# [REQUIREMENT]
Each line below has to be output exactly, from first to last.
==== SOURCE DATA ====
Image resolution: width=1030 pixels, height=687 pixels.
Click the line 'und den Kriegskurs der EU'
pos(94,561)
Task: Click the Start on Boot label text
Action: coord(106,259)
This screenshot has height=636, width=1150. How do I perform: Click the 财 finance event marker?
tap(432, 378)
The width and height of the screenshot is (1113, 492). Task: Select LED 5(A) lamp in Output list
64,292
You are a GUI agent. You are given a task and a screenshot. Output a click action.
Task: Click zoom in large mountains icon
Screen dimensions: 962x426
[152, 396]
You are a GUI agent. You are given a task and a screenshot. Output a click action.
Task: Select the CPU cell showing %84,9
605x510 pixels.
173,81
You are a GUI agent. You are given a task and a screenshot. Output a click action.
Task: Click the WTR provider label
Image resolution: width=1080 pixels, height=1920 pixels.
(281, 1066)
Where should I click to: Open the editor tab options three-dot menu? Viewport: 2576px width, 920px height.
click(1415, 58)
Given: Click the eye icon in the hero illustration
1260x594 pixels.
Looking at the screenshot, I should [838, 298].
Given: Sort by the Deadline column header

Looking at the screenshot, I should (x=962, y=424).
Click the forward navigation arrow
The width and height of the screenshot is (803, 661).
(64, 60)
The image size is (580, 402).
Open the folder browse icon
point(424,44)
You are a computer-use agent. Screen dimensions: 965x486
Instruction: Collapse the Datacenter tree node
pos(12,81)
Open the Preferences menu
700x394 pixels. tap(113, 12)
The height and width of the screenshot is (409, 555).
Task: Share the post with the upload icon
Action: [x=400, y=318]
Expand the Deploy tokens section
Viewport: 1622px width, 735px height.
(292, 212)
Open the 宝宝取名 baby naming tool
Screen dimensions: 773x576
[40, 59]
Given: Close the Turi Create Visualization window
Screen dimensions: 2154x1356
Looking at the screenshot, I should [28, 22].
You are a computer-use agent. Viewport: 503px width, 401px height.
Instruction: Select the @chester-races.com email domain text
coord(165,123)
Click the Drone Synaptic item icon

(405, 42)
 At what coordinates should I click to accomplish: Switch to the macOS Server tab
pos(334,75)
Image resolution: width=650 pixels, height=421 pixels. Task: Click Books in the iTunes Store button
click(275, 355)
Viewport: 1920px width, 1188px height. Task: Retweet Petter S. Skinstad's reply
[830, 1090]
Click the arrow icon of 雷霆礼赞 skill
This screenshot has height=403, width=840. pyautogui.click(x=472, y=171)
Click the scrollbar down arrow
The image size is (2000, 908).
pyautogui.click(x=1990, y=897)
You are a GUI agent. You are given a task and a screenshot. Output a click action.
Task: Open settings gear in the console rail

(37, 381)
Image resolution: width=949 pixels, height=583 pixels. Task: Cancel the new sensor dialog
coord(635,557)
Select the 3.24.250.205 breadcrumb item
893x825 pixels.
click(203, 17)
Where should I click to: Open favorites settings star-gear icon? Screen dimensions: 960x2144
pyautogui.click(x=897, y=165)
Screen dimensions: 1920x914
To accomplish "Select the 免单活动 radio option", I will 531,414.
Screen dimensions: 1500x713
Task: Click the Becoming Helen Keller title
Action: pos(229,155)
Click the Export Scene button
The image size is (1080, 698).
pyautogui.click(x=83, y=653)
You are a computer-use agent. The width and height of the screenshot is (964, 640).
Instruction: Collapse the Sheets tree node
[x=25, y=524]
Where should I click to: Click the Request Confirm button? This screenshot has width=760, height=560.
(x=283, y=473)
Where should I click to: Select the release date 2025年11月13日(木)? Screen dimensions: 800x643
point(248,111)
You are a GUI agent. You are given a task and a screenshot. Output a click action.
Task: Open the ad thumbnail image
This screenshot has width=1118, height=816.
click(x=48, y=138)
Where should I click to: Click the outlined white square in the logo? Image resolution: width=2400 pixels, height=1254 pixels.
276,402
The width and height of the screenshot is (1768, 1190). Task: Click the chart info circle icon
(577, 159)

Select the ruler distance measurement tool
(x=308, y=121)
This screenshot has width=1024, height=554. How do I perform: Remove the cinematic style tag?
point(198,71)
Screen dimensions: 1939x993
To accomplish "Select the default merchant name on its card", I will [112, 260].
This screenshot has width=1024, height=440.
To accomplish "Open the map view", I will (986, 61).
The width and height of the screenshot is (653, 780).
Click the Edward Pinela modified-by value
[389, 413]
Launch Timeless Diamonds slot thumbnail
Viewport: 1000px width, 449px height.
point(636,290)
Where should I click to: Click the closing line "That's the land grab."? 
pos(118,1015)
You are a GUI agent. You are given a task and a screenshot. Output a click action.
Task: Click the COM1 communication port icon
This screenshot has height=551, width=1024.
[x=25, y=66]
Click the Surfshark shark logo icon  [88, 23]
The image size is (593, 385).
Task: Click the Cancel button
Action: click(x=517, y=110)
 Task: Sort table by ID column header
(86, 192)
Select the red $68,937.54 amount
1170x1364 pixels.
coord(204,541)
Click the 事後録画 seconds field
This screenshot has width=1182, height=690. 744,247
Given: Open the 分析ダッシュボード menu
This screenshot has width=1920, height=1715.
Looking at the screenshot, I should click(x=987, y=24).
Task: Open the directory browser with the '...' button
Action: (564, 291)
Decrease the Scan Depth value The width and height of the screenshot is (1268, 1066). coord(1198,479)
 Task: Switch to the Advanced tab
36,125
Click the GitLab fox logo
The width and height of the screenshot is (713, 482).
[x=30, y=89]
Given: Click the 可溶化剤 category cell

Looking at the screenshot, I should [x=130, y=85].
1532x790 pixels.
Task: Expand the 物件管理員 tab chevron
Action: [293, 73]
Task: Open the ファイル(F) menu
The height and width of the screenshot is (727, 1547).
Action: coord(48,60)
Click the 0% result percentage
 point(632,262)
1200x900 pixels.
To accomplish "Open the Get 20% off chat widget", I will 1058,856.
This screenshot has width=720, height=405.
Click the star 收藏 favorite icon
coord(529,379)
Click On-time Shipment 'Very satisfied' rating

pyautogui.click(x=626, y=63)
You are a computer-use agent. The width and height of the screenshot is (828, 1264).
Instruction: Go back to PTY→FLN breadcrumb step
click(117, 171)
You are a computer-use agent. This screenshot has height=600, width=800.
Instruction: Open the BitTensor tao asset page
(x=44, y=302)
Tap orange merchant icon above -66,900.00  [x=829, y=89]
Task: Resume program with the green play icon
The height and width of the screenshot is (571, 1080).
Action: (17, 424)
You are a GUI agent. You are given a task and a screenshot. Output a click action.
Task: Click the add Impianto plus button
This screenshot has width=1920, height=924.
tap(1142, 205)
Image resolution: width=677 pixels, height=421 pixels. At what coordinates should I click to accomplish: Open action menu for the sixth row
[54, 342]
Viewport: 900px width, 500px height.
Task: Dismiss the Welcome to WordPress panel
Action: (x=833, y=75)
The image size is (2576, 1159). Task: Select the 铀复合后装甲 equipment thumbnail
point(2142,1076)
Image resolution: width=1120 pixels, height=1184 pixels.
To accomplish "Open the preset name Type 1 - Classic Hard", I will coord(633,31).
====
# [TASK RESULT]
Image resolution: width=1030 pixels, height=687 pixels.
Click the line 'und den Kriegskurs der EU'
pos(94,561)
Task: Click the Start on Boot label text
Action: coord(106,259)
This screenshot has height=636, width=1150. How do I perform: Click the 财 finance event marker?
tap(432, 378)
The width and height of the screenshot is (1113, 492). Task: Select LED 5(A) lamp in Output list
64,292
You are a GUI agent. You are given a task and a screenshot. Output a click action.
Task: Click zoom in large mountains icon
Screen dimensions: 962x426
[152, 396]
You are a GUI agent. You are given a task and a screenshot. Output a click action.
Task: Select the CPU cell showing %84,9
605x510 pixels.
173,81
You are a GUI agent. You are given a task and a screenshot. Output a click action.
Task: Click the WTR provider label
Image resolution: width=1080 pixels, height=1920 pixels.
(281, 1066)
Where should I click to: Open the editor tab options three-dot menu? Viewport: 2576px width, 920px height.
click(1415, 58)
Given: Click the eye icon in the hero illustration
1260x594 pixels.
Looking at the screenshot, I should [838, 298].
Given: Sort by the Deadline column header

Looking at the screenshot, I should (x=962, y=424).
Click the forward navigation arrow
The width and height of the screenshot is (803, 661).
(64, 60)
The image size is (580, 402).
Open the folder browse icon
point(424,44)
You are a computer-use agent. Screen dimensions: 965x486
Instruction: Collapse the Datacenter tree node
pos(12,81)
Open the Preferences menu
700x394 pixels. tap(113, 12)
The height and width of the screenshot is (409, 555).
Task: Share the post with the upload icon
Action: [x=400, y=318]
Expand the Deploy tokens section
Viewport: 1622px width, 735px height.
(292, 212)
Open the 宝宝取名 baby naming tool
Screen dimensions: 773x576
[40, 59]
Given: Close the Turi Create Visualization window
Screen dimensions: 2154x1356
Looking at the screenshot, I should [28, 22].
You are a computer-use agent. Viewport: 503px width, 401px height.
Instruction: Select the @chester-races.com email domain text
coord(165,123)
Click the Drone Synaptic item icon

(405, 42)
 At what coordinates should I click to accomplish: Switch to the macOS Server tab
pos(334,75)
Image resolution: width=650 pixels, height=421 pixels. Task: Click Books in the iTunes Store button
click(275, 355)
Viewport: 1920px width, 1188px height. Task: Retweet Petter S. Skinstad's reply
[830, 1090]
Click the arrow icon of 雷霆礼赞 skill
This screenshot has height=403, width=840. pyautogui.click(x=472, y=171)
Click the scrollbar down arrow
The image size is (2000, 908).
pyautogui.click(x=1990, y=897)
You are a GUI agent. You are given a task and a screenshot. Output a click action.
Task: Open settings gear in the console rail

(37, 381)
Image resolution: width=949 pixels, height=583 pixels. Task: Cancel the new sensor dialog
coord(635,557)
Select the 3.24.250.205 breadcrumb item
893x825 pixels.
click(203, 17)
Where should I click to: Open favorites settings star-gear icon? Screen dimensions: 960x2144
pyautogui.click(x=897, y=165)
Screen dimensions: 1920x914
To accomplish "Select the 免单活动 radio option", I will 531,414.
Screen dimensions: 1500x713
Task: Click the Becoming Helen Keller title
Action: pos(229,155)
Click the Export Scene button
The image size is (1080, 698).
pyautogui.click(x=83, y=653)
You are a computer-use agent. The width and height of the screenshot is (964, 640).
Instruction: Collapse the Sheets tree node
[x=25, y=524]
Where should I click to: Click the Request Confirm button? This screenshot has width=760, height=560.
(x=283, y=473)
Where should I click to: Select the release date 2025年11月13日(木)? Screen dimensions: 800x643
point(248,111)
You are a GUI agent. You are given a task and a screenshot. Output a click action.
Task: Open the ad thumbnail image
This screenshot has width=1118, height=816.
click(x=48, y=138)
Where should I click to: Click the outlined white square in the logo? Image resolution: width=2400 pixels, height=1254 pixels.
276,402
The width and height of the screenshot is (1768, 1190). Task: Click the chart info circle icon
(577, 159)

Select the ruler distance measurement tool
(x=308, y=121)
This screenshot has width=1024, height=554. How do I perform: Remove the cinematic style tag?
point(198,71)
Screen dimensions: 1939x993
To accomplish "Select the default merchant name on its card", I will [112, 260].
This screenshot has width=1024, height=440.
To accomplish "Open the map view", I will (986, 61).
The width and height of the screenshot is (653, 780).
Click the Edward Pinela modified-by value
[389, 413]
Launch Timeless Diamonds slot thumbnail
Viewport: 1000px width, 449px height.
point(636,290)
Where should I click to: Click the closing line "That's the land grab."? 
pos(118,1015)
You are a GUI agent. You are given a task and a screenshot. Output a click action.
Task: Click the COM1 communication port icon
This screenshot has height=551, width=1024.
[x=25, y=66]
Click the Surfshark shark logo icon  [88, 23]
The image size is (593, 385).
Task: Click the Cancel button
Action: click(x=517, y=110)
 Task: Sort table by ID column header
(86, 192)
Select the red $68,937.54 amount
1170x1364 pixels.
coord(204,541)
Click the 事後録画 seconds field
This screenshot has width=1182, height=690. 744,247
Given: Open the 分析ダッシュボード menu
This screenshot has width=1920, height=1715.
Looking at the screenshot, I should click(x=987, y=24).
Task: Open the directory browser with the '...' button
Action: (564, 291)
Decrease the Scan Depth value The width and height of the screenshot is (1268, 1066). coord(1198,479)
 Task: Switch to the Advanced tab
36,125
Click the GitLab fox logo
The width and height of the screenshot is (713, 482).
[x=30, y=89]
Given: Click the 可溶化剤 category cell

Looking at the screenshot, I should [x=130, y=85].
1532x790 pixels.
Task: Expand the 物件管理員 tab chevron
Action: [293, 73]
Task: Open the ファイル(F) menu
The height and width of the screenshot is (727, 1547).
Action: coord(48,60)
Click the 0% result percentage
 point(632,262)
1200x900 pixels.
To accomplish "Open the Get 20% off chat widget", I will 1058,856.
This screenshot has width=720, height=405.
Click the star 收藏 favorite icon
coord(529,379)
Click On-time Shipment 'Very satisfied' rating

pyautogui.click(x=626, y=63)
You are a computer-use agent. The width and height of the screenshot is (828, 1264).
Instruction: Go back to PTY→FLN breadcrumb step
click(117, 171)
You are a computer-use agent. This screenshot has height=600, width=800.
Instruction: Open the BitTensor tao asset page
(x=44, y=302)
Tap orange merchant icon above -66,900.00  [x=829, y=89]
Task: Resume program with the green play icon
The height and width of the screenshot is (571, 1080).
Action: (17, 424)
You are a GUI agent. You are given a task and a screenshot. Output a click action.
Task: Click the add Impianto plus button
This screenshot has width=1920, height=924.
tap(1142, 205)
Image resolution: width=677 pixels, height=421 pixels. At what coordinates should I click to accomplish: Open action menu for the sixth row
[54, 342]
Viewport: 900px width, 500px height.
Task: Dismiss the Welcome to WordPress panel
Action: (x=833, y=75)
The image size is (2576, 1159). Task: Select the 铀复合后装甲 equipment thumbnail
point(2142,1076)
Image resolution: width=1120 pixels, height=1184 pixels.
To accomplish "Open the preset name Type 1 - Classic Hard", I will coord(633,31).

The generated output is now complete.